> **SOURCE EXTRACT**
-----
Wow, this 1990 Vanity Fair article on Donald and Ivana Trump is an interesting read...

Ran across this while looking for something else, and found it so interesting I read all the way through.

https://www.vanityfair.com/magazine/2015/07/donald-ivana-trump-divorce-prenup-marie-brenner

(Note -- there's a July 2015 date in the link, but the 1990 article on the Trumps and their divorce battle was from their archives then.)


‘We have an old custom here at Mar-a-Lago,” Donald Trump was saying one night at dinner in his 118-room winter palace in Palm Beach. “Our custom is to go around the table after dinner and introduce ourselves to each other.” Trump had seemed fidgety that night, understandably eager to move the dinner party along so that he could go to bed.

“Old custom? He’s only had Mrs. Post’s house a few months. Really! I’m going home,” one Palm Beach resident whispered to his date.

“Oh, stay,” she said. “It will be so amusing.”
-----
> **DATA**
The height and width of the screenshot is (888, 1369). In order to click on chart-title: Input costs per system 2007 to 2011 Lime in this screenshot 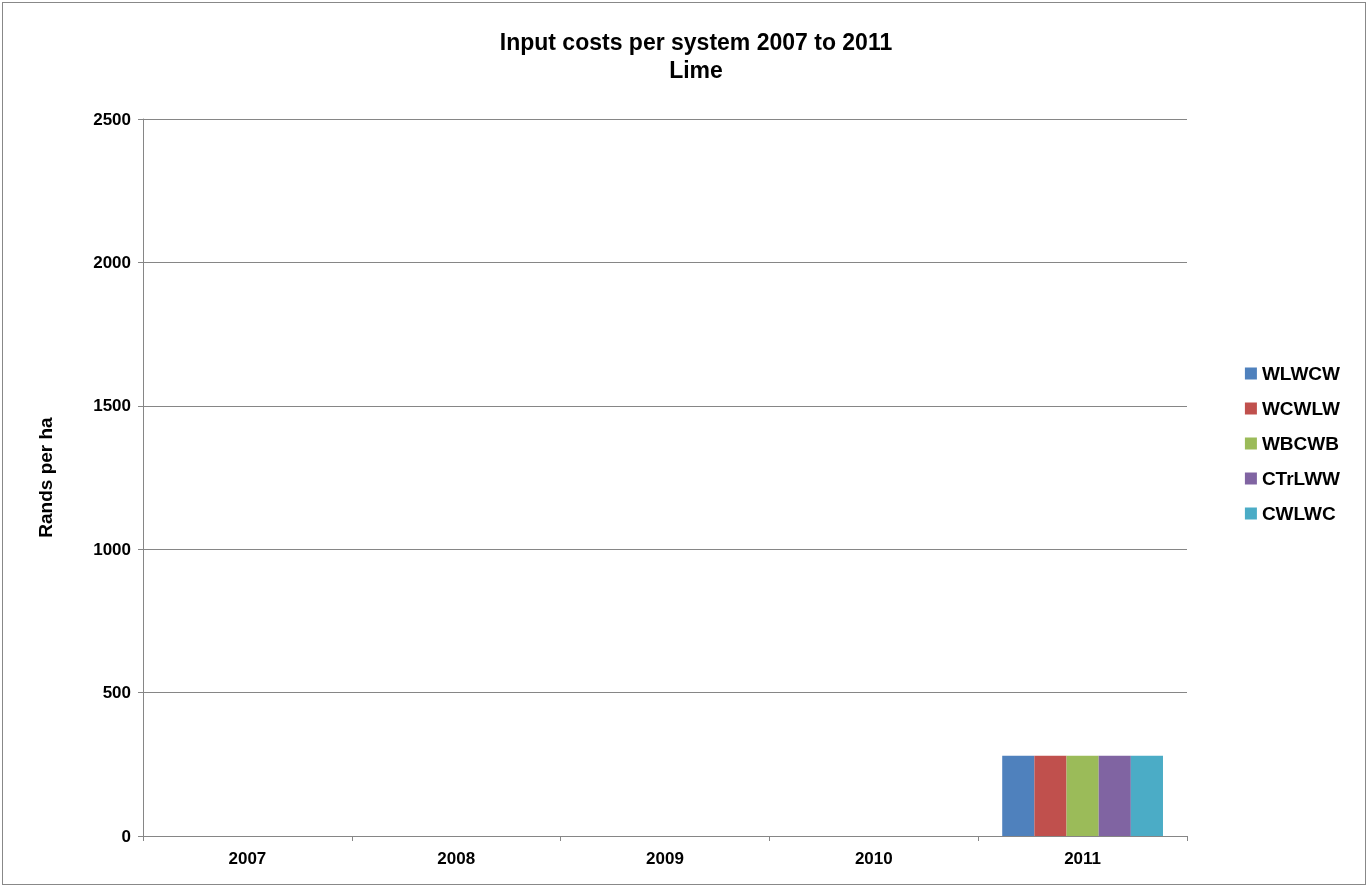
-----
> **INSTRUCTIONS TO FOLLOW**
Copy everything in the Vanity Fair post from "Ran across this" down to "could go to bed.", replacing "dinner" with "supper" each time it appears. Work only from the text itself.

> **EXPECTED OUTPUT**
Ran across this while looking for something else, and found it so interesting I read all the way through.

https://www.vanityfair.com/magazine/2015/07/donald-ivana-trump-divorce-prenup-marie-brenner

(Note -- there's a July 2015 date in the link, but the 1990 article on the Trumps and their divorce battle was from their archives then.)


‘We have an old custom here at Mar-a-Lago,” Donald Trump was saying one night at supper in his 118-room winter palace in Palm Beach. “Our custom is to go around the table after supper and introduce ourselves to each other.” Trump had seemed fidgety that night, understandably eager to move the supper party along so that he could go to bed.